Nick Shaxson ■ New report: Inequality, Tax and a Rising Africa?
From Tax Justice Network for Africa and Christian Aid, a new report entitled Africa rising? Inequalities and the essential role of fair taxation.
It investigates income inequality in Ghana, Kenya, Malawi, Nigeria, Sierra Leone, South Africa, Zambia and Zimbabwe: there has been little definitive analysis of income inequality trends on the continent. Its summary notes:
“The report looks at national taxation systems and international taxation issues – and, critically, the relationship between them. In this way it reveals how the enabling environment for tax dodging impacts on national tax systems in sub-Saharan Africa. It also dissects the trends in revenue generation, tax equity and tax reforms across the eight countries.”
And its conclusions? Among them:
” Increasing income inequality should be of huge concern to governments in at least six out of the eight countries – Ghana, Nigeria, South Africa, Zambia, Kenya and Malawi. In Ghana and Nigeria, income inequality is rising strongly. In Nigeria, between 1986 and 2010, there has been a 75% increase in the concentration of income in the country. In Ghana there has been a 50% increase in the concentration of income over an 18-year period.

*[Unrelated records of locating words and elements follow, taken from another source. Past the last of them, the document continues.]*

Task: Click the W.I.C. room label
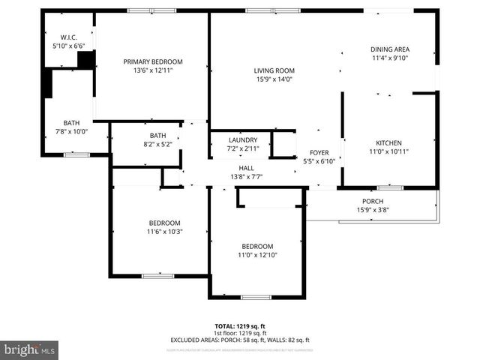pos(68,38)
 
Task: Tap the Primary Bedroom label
pos(153,62)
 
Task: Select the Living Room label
pos(274,70)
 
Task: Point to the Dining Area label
pos(390,50)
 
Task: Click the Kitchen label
pos(388,142)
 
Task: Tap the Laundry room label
pos(242,140)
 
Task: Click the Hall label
pos(247,168)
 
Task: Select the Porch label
pos(373,201)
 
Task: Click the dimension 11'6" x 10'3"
pos(164,232)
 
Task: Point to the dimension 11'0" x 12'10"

In Zambia income inequality is now at its highest levels since data was collected. South Africa has one of the highest levels of inequality in the world and one which keeps increasing. The sharp rise in the incomes of the richest 5% is driving the increase at the top end. Yet there is no evidence of progress in tackling this inequality, or even much preoccupation with it, in South Africa’s new
National Development Plan.This trend is not just a result of the rich getting richer. There is clear evidence that this is at the expense of the poor who are also getting poorer, and are therefore actively impoverished in this process. To make matters worse, we know that we are vastly underestimating the problem. As Tax Justice Network research has shown, both wealth and inequality are being dramatically underestimated to a very significant degree, in every study and in every country.
In this context of rising inequality, the role of taxation in redistributing income is particularly critical, with progressive tax systems being one of the most important tool available to governments. However, the report shows the extent to which illicit financial flows undermine this prospect.”